White as the Waves: A Novel of Moby-Dick
Description
$13.95
ISBN 1-894294-03-3
DDC jC813'.54
Author
Publisher
Year
Contributor
Dave Jenkinson is a professor in the Faculty of Education at the University of Manitoba and the author of the “Portraits” section of Emergency Librarian.
Review
Despite the subtitle, adolescent readers need not have read Melville’s
Moby-Dick in order to enjoy Baird’s lengthy work. It deals with
70-plus years in the life of a sperm whale or cachalot,
White-as-the-Waves (a.k.a. Whitewave), and only in the last three years
does Whitewave come into contact with the one-legged man. Since the
story is told from Whitewave’s perspective, the name Ahab never
appears. In an “Afterword,” Baird says she read Moby-Dick at 13 and
“that [her] sympathies were entirely with the title character.”
White as the Waves is divided into two parts. Part 1 deals with
Whitewave’s birth and the events in the first 30 or so years of his
life as he matures within the family pod and then in a bachelor pod.

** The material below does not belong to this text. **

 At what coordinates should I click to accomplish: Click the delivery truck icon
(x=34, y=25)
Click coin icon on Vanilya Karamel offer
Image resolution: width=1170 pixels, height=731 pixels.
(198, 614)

Filled with unobtrusive factual information about the cachalot, Part 1
concludes when Whitewave’s mate and her unborn bull calf are killed by
whalers and Whitewave dedicates himself to revenge. Part 2, which begins
a decade later, finds Whitewave attempting to make sense of the world as
he understands it. While he is still killing humans, his motivation is
no longer hatred but the survival of the whales, which are being hunted
into extinction. Whitewave’s concerns about the annihilation of his
kind, along with their culture and knowledge, find many parallels in
today’s world, as does the whales’ ethnocentrism, which denies
humans intelligence.
Writing a novel from a whale’s perspective is an ambitious venture,
and the task is not diminished when the author seeks to link its
contents with a literary classic. Baird succeeds admirably at both
undertakings, though the philosophical Part 2 is at times somewhat
laborious. As a separate read or a novel to be studied in conjunction
with Moby-Dick, White as the Waves should be purchased by all libraries
serving junior- and -senior-high students. Highly recommended.